Pure agraphia following a focal lesion in exner's area: a case study supporting the dual-route and network models of writing

Scritto il 05/05/2026
da Klemens Gutbrod

BMC Neurol. 2026 May 5. doi: 10.1186/s12883-026-04939-w. Online ahead of print.

ABSTRACT

BACKGROUND: Pure agraphia represents a rare neuropsychological syndrome in which writing is selectively impaired while other language modalities remain intact, providing a unique window into the specialized cognitive and neural mechanisms that support written language production.
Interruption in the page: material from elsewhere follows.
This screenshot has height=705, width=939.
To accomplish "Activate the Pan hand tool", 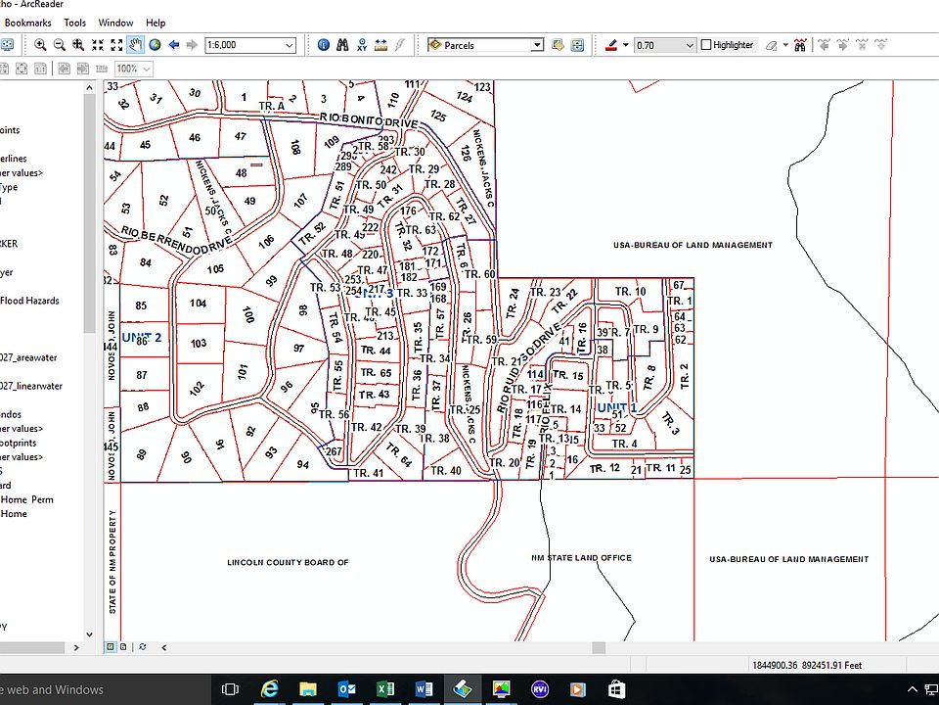I will 135,45.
Drawing on the dual-route cognitive model that posits separable lexical and sublexical spelling mechanisms (Patterson, Acquired disorders of spelling, 1988; Rapp and Caramazza, J Exp Psychol: Human Perception and Performance 23:1130-152, 1997; Rapp et al., Cogn Neuropsychology 19:1-29, 2002), whereas network models emphasize distributed interactions, this case offers a multilevel analysis of the deficits observed in pure agraphia due to a focal lesion in Exner's area in the left frontal lobe (Chen et al., Sci Rep 9:55129, 2019; Hickok and Poeppel, Nat Rev Neurosci 8:393-402, 2007; Stevens et al., J Neurosci 37:5288-297, 2017; Vigneau et al. NeuroImage 30:1414-432,2006). Exner's area-located in the posterior portion of the left middle frontal gyrus, immediately anterior to the hand region of the primary motor cortex and anterior and inferior to the left Frontal Eye Field- has been implicated in the interface between linguistic and motor aspects of writing.

CASE PRESENTATION: The patient was a 47-year-old right-handed male with 14 years of formal education and no prior history of language or writing deficits. Four weeks before admission, his wife reported progressive deterioration in writing, characterized by incorrect word selection and spelling errors. Mild drooling from the right corner of the mouth and food retention on the right side of the tongue subsequently appeared. CT and MRI revealed a left frontotemporal mass lesion with partial haemorrhagic transformation confined to Exner's area in the frontal lobe. Comprehensive neuropsychological and neurolinguistic assessment, including the Aachen Aphasia Test and the Lexicon Model Oriented battery, revealed intact oral language, reading, repetition, copying, and general cognition, in striking contrast to a profound writing impairment. The patient exhibited selective difficulties with irregular words, loanwords, and pseudowords, with writing accuracy declining to 40% for pseudowords and 25% for loanwords, despite 100% reading accuracy. Neuropsychological testing showed only mild deficits in verbal working memory. These findings indicate a mixed central agraphia affecting both lexical and sublexical spelling mechanisms, consistent with Exner's area functioning as a supramodal graphemic convergence hub.

CONCLUSION: This case provides lesion-based evidence for the theoretical dissociation of central writing mechanisms and supports the crucial role of Exner's area acting as a critical integration hub linking phonological, orthographic, and motor processes.